- [REQUIREMENT]:
In the editorial on Southern Maryland agriculture, rewrite the passage between "Tough times for" and "facility from closing.", inclusive, replacing "elevator" with "silo".

- [SOURCE EXTRACT]:
————————

Tough times for So. Md. ag (Editorial)
It’s 2021, and the more things change, the more they stay the same. Look no farther than agriculture in Southern Maryland.
Changes in the industry over the last several months tell an unfortunate but familiar story, one of consolidation and efficiency. Earlier this month, Perdue Agribusiness notified its Southern Maryland producers that it will stop accepting grain at its Anne Arundel County elevator next month and shutter for good — after roughly four decades of service — in late March. Two weeks later, after a story about the closure appeared in the Delmarva Farmer, Perdue added that the elevator is for sale, and the company is working with the state to prevent the facility from closing.
“The Lothian grain elevator is a critical part of Southern Maryland’s agriculture community and our department is committed to working with all parties to find a solution for our farmers,” Maryland Agriculture Secretary Joe Bartenfelder said in a Perdue statement.
A solution, of course, would be appreciated. For Southern Maryland farmers, the announcement was the latest development in a frustrating trend. The state budget department said last month it is wrapping up its funding commitment to the Southern Maryland Agricultural Development Commission. The commission has been state-supported since the tobacco buyout in the 1990s with money from a multi-billion-dollar tobacco settlement. Over the next four years, SMADC faces the daunting task of figuring out how to otherwise support a $600,000 yearly budget.
The region’s once-mighty tobacco community took it on the chin two years ago when Philip Morris USA announced they were pulling out of Southern Maryland and wouldn’t be renewing yearly grower contracts just a few weeks before planting. Though some growers have signed with new buyers, their already-small numbers continue to dwindle, and Philip Morris’s departure may eventually prove to be the final nail in the commodity’s coffin in Maryland.

————————

- [MATERIAL SUPPLIED]:

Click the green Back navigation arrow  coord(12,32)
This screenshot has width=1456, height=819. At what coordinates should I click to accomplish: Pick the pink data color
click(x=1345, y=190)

————————

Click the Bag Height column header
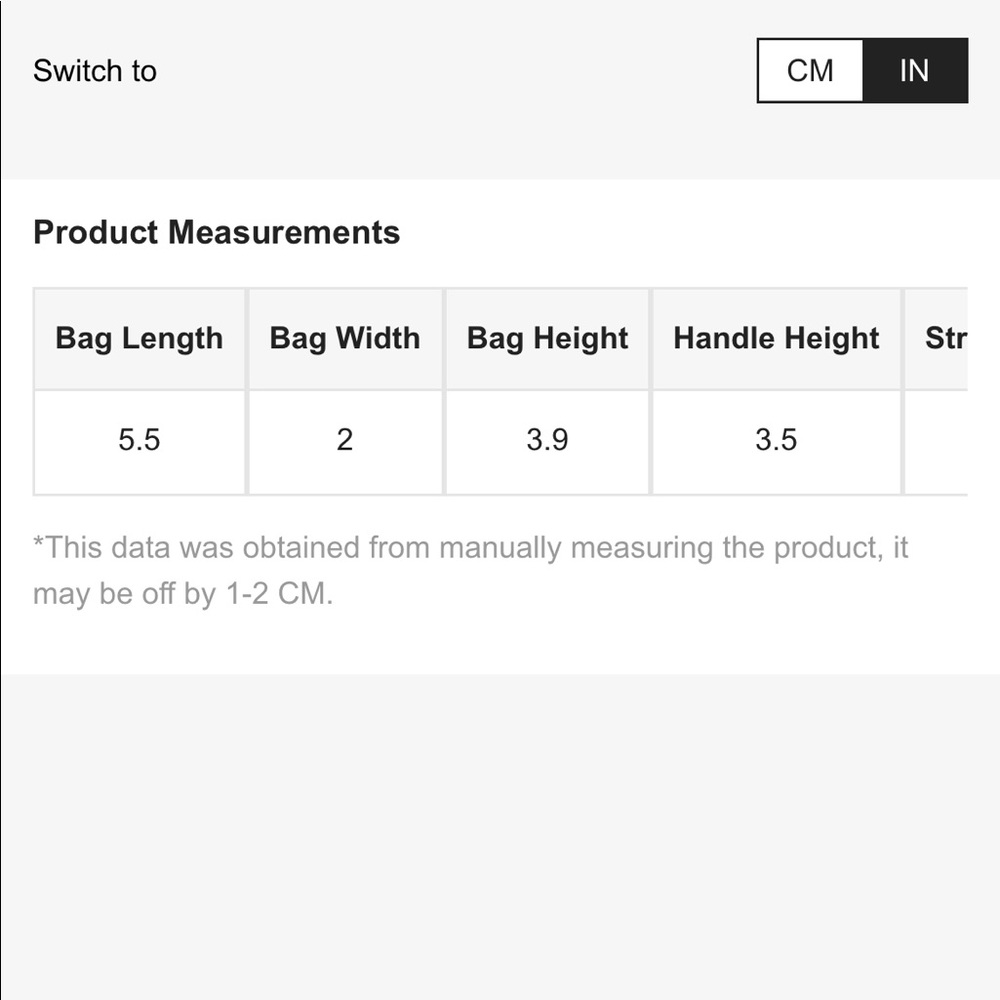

————————

- [COMPLETED EXERCISE]:
Tough times for So. Md. ag (Editorial)
It’s 2021, and the more things change, the more they stay the same. Look no farther than agriculture in Southern Maryland.
Changes in the industry over the last several months tell an unfortunate but familiar story, one of consolidation and efficiency. Earlier this month, Perdue Agribusiness notified its Southern Maryland producers that it will stop accepting grain at its Anne Arundel County silo next month and shutter for good — after roughly four decades of service — in late March. Two weeks later, after a story about the closure appeared in the Delmarva Farmer, Perdue added that the silo is for sale, and the company is working with the state to prevent the facility from closing.